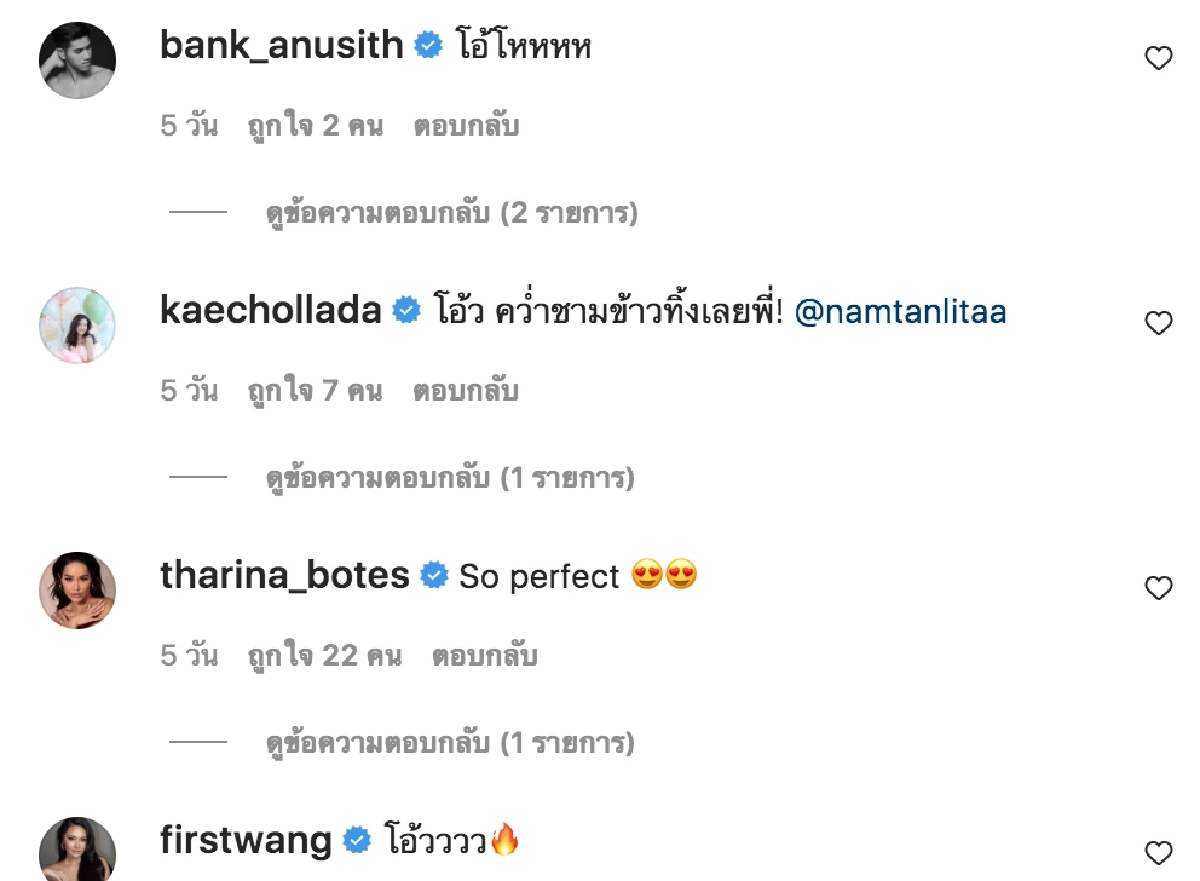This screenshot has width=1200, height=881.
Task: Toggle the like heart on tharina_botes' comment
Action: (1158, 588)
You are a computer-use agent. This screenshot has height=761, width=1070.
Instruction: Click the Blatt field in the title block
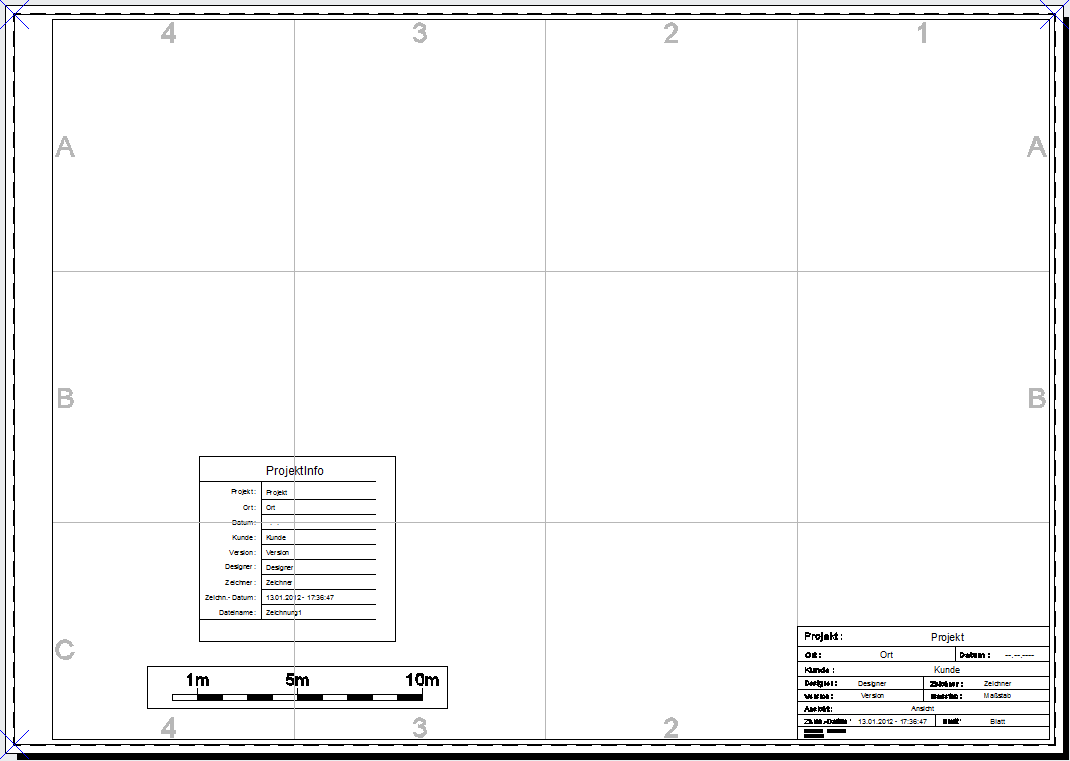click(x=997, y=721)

•••

▶ _Aim_: Copy every line of the records above word for word, leaving out the pictures.

▶ _Final answer_:
This screenshot has width=1200, height=881.
Task: Toggle the like heart on tharina_botes' comment
Action: (1158, 588)
You are a computer-use agent. This screenshot has height=761, width=1070.
Instruction: Click the Blatt field in the title block
click(x=997, y=721)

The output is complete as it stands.